Чувство “всемирности” — вертикаль, восставленная из точки, догматически определенной христианством (“несть ни эллина, ни иудея”), и пронизывавшая все русское общество, хотя на разных его уровнях это чувство, конечно, проявлялось по-разному. В наибольшей степени им обладала верхняя тысяча, о которой говорит Версилов у Достоевского, воплотившая собою “высший культурный тип”, именно “тип всемирного боления за всех”. Но это чувство общенациональное, и в нем состояла “сила духа русской народности” (тот же Достоевский в “Дневнике писателя”). Которую — что важно удостоверить — признавали за нею другие народности. Известный татарский публицист, идеолог тюрко-татарского возрождения Исмаил-бей Гаспринский писал в конце прошлого века: “...русский человек наиболее легко сходится и наилучше уживается с различными народностями, привлекая их простотой, отзывчивостью и врожденной человечностью...” (это, разумеется, из светлых сторон характера, которые, как и у любого другого народа, сосуществовали у русских с темными).

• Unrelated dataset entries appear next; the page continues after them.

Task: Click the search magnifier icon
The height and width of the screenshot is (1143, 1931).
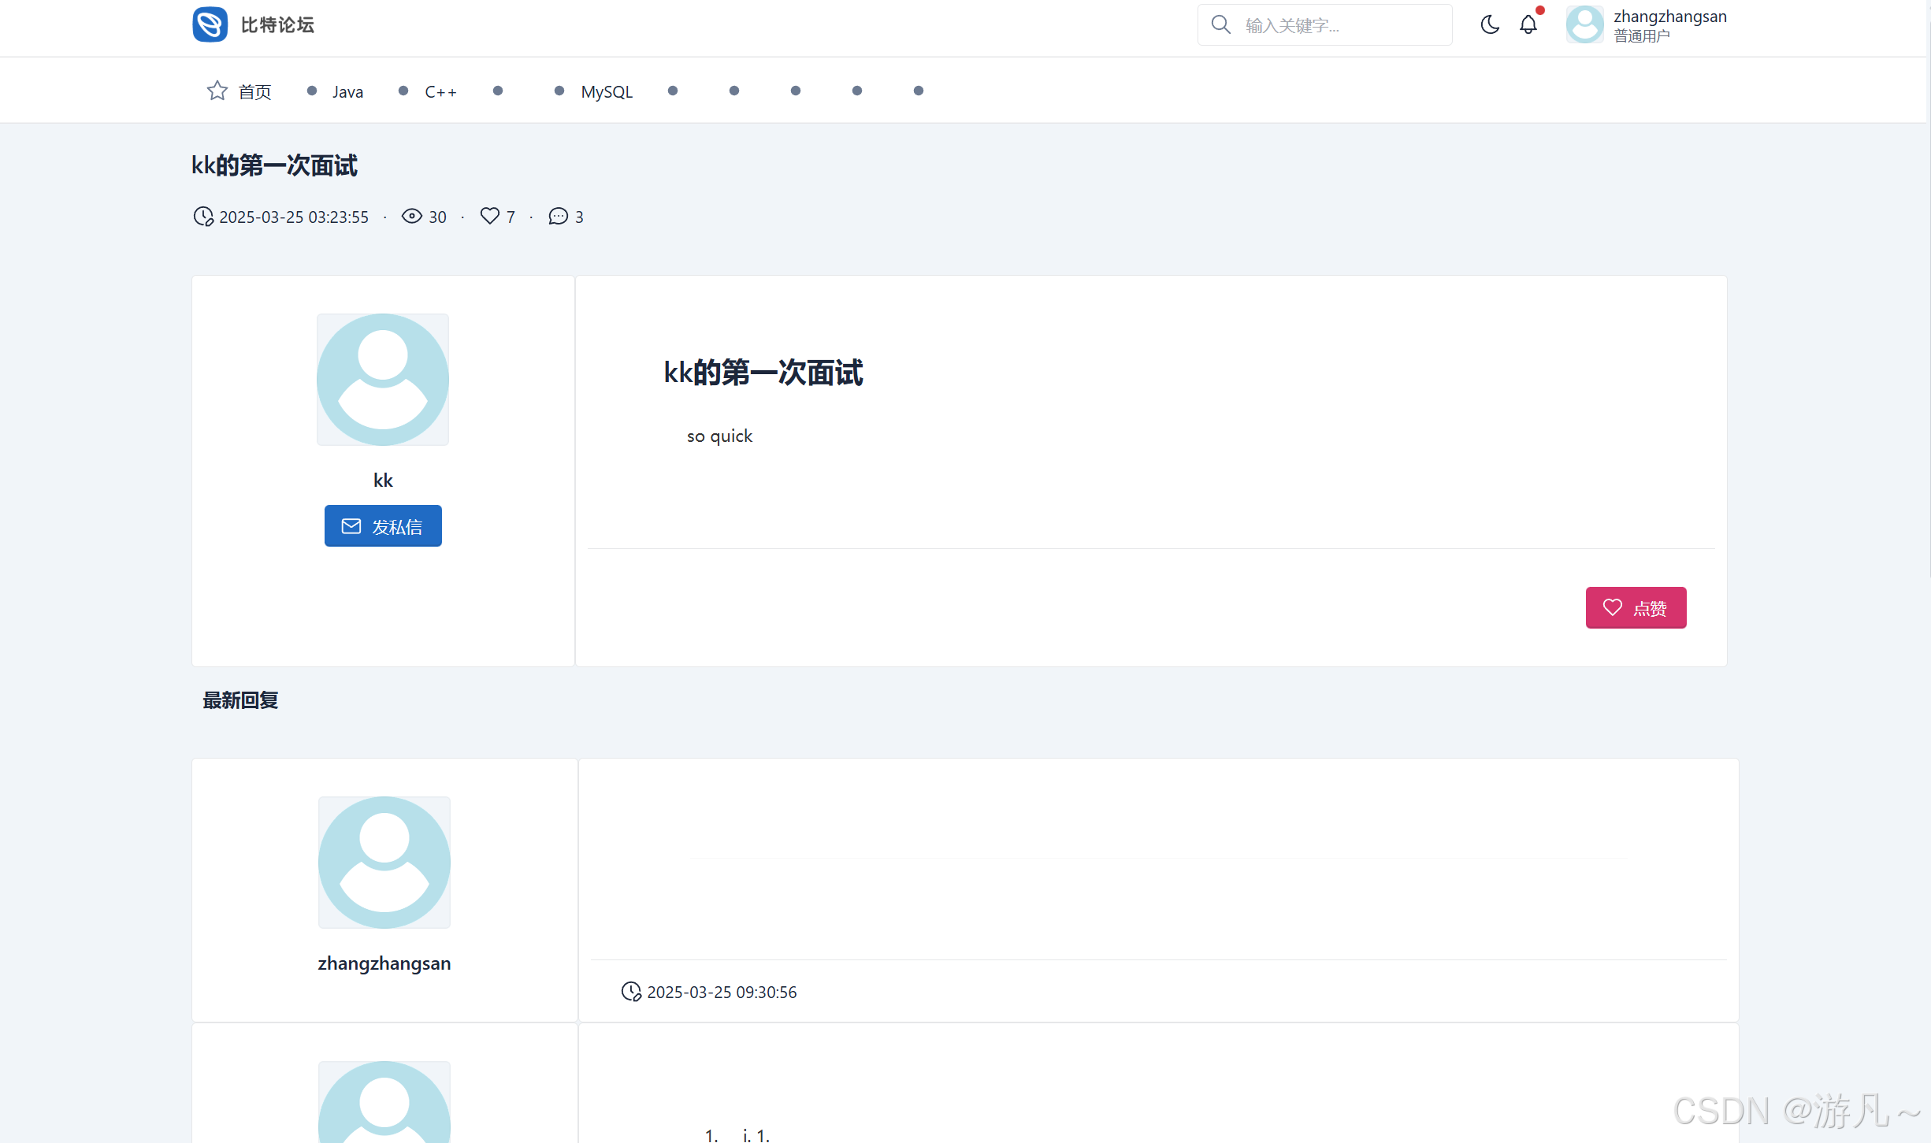Action: tap(1220, 24)
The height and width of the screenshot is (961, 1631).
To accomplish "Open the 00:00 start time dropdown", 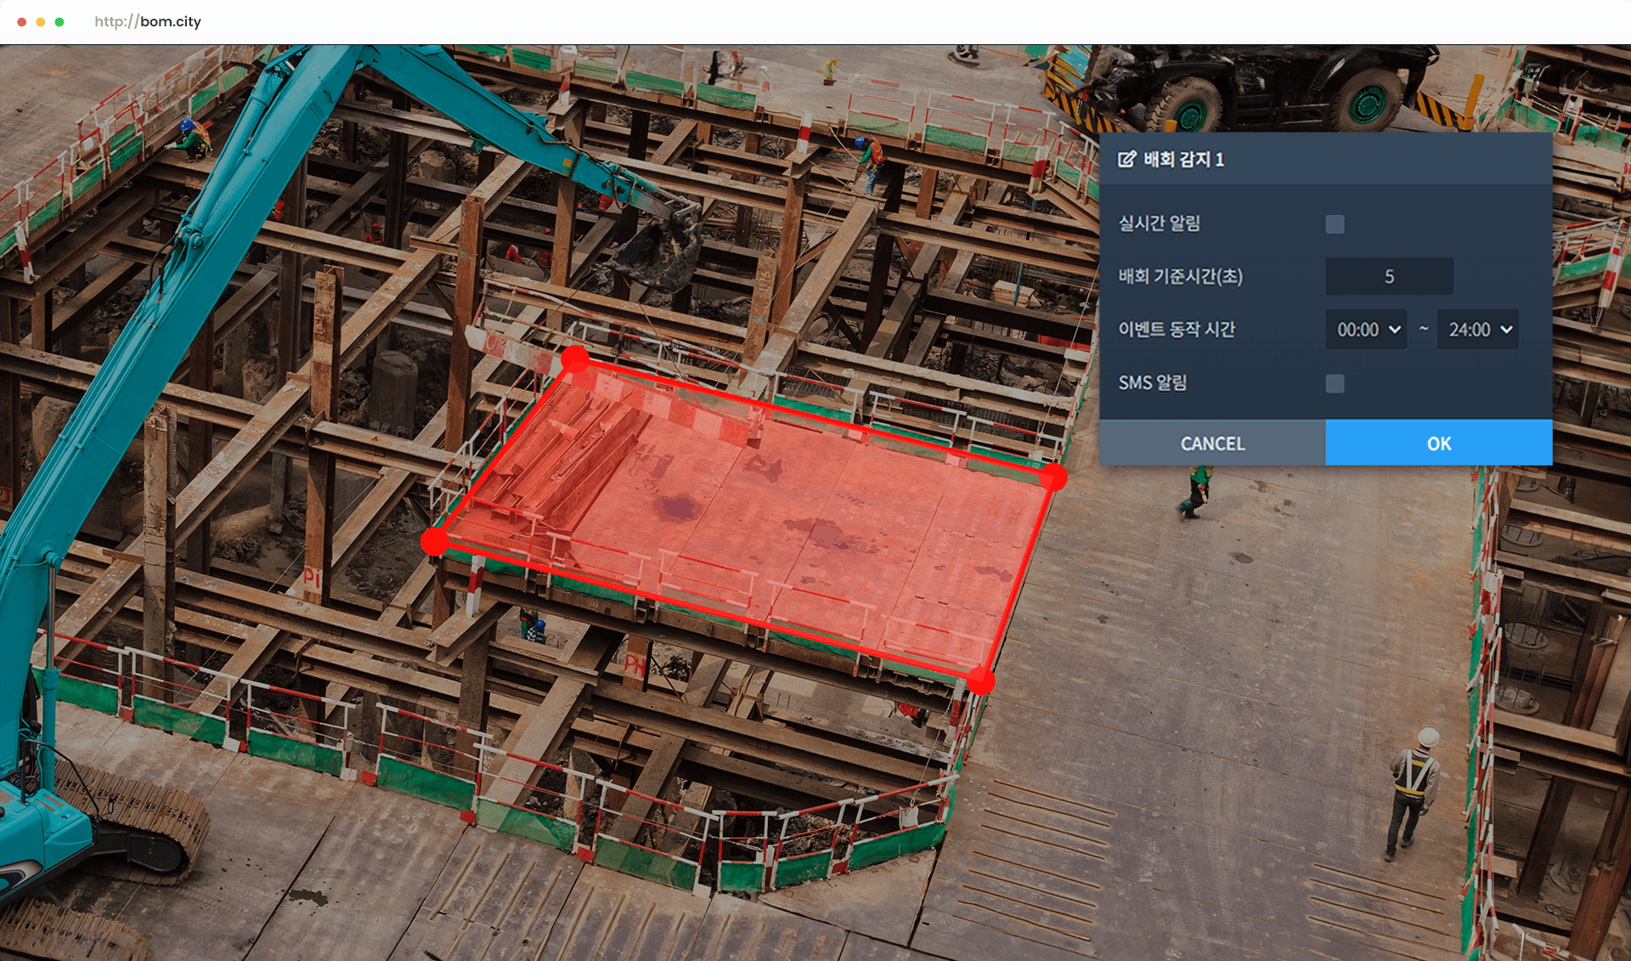I will click(1366, 330).
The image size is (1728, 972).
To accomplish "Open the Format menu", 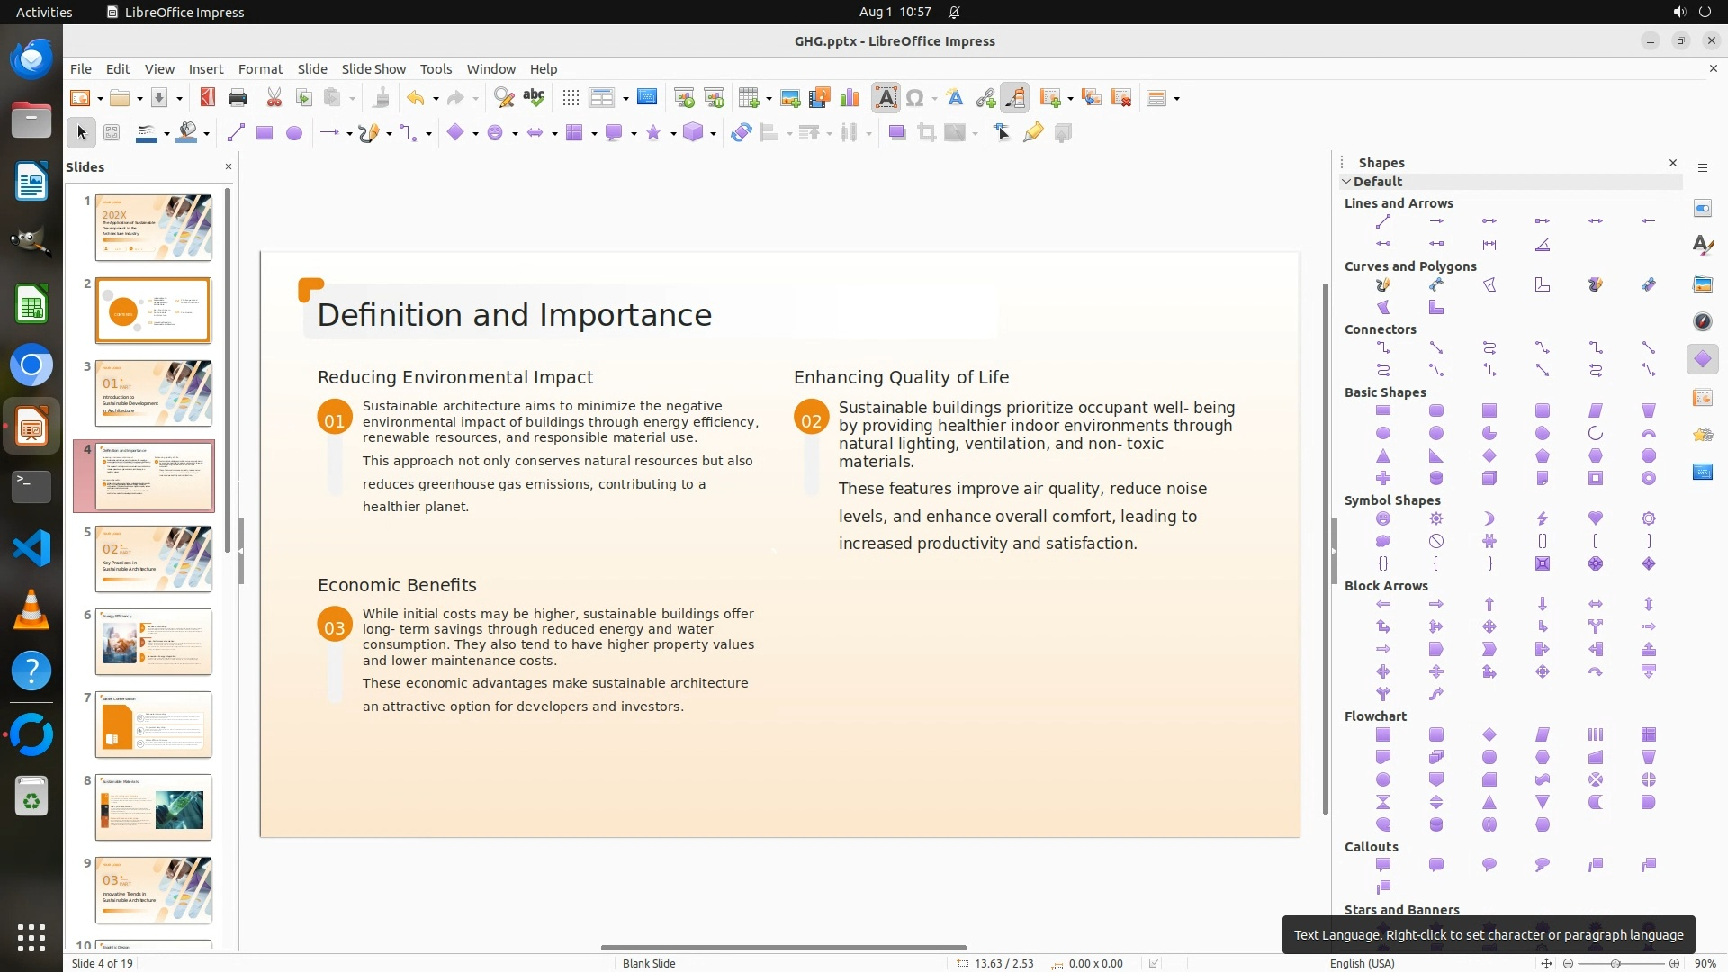I will pos(260,69).
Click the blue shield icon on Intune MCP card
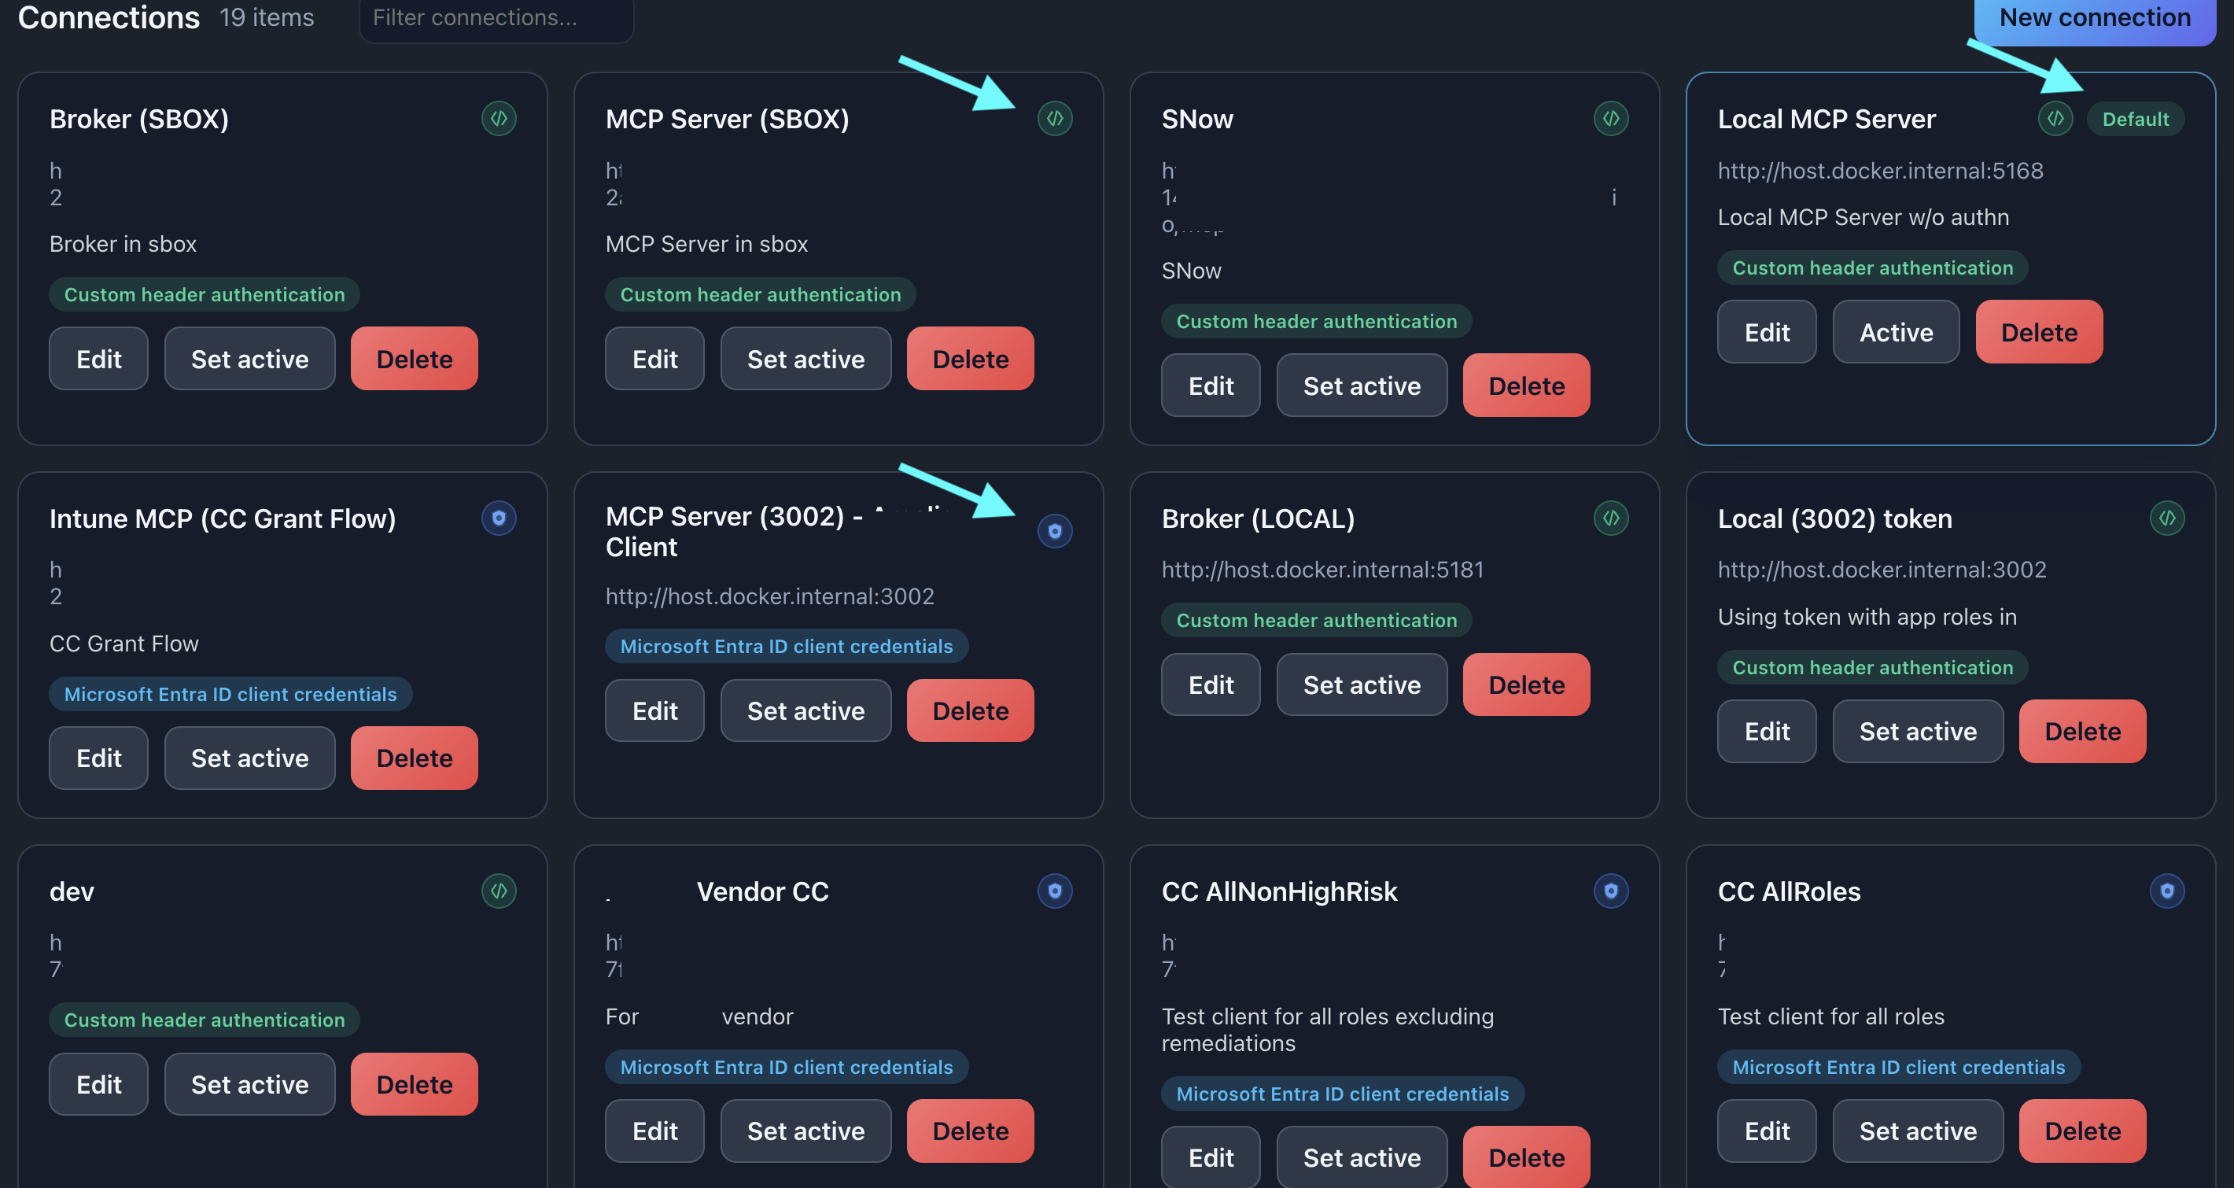Screen dimensions: 2234x1188 coord(499,518)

Советская власть “испортила песню”; хотя на первых порах тема “всемирности”, в ее превращенной форме, зазвучала, казалось бы, с неслыханной ранее силой. Идея мировой революции вскружила многие русские головы, включая и те, что имели самое туманное представление о марксизме. Сейчас о советской эпохе судят по ее позднему периоду, оставившему после себя запомнившийся вкус уксуса; но ведь когда-то уксус был вином. Пусть даже изначально отравленным. Была искренняя вера в “интернационал”. В Красной Армии даже изучали в обязательном порядке эсперанто (если не ошибаюсь, до 1924 года). Это надо представить: красноармейцы, разносящие по миру коммунистическую “правду” на языке доктора Заменгофа!
Не устояли перед этой верой и самосильные художники — от Хлебникова с его “зачеловеческими снами” о едином “Людостане” и о том, как “создать скрещиванием племен новую породу людей”, до Платонова, наполнившего интернационалистскую схему живым чувством с явственными следами христианства. В первую очередь оно было обращено к Востоку: у русских людей с народами Востока — одна душа (джан), одно исстрадавшееся тело, и то, что нас объединило и повело “вперед”, есть нечто простое, грубое, но “честное”.
Все эти странности отмечены знаком исторической преходящести, а все-таки: знать, у бойкого народа они могли только родиться, в той земле, что ровнем-гладнем разметнулась на полсвета и в больших делах шутить не любит.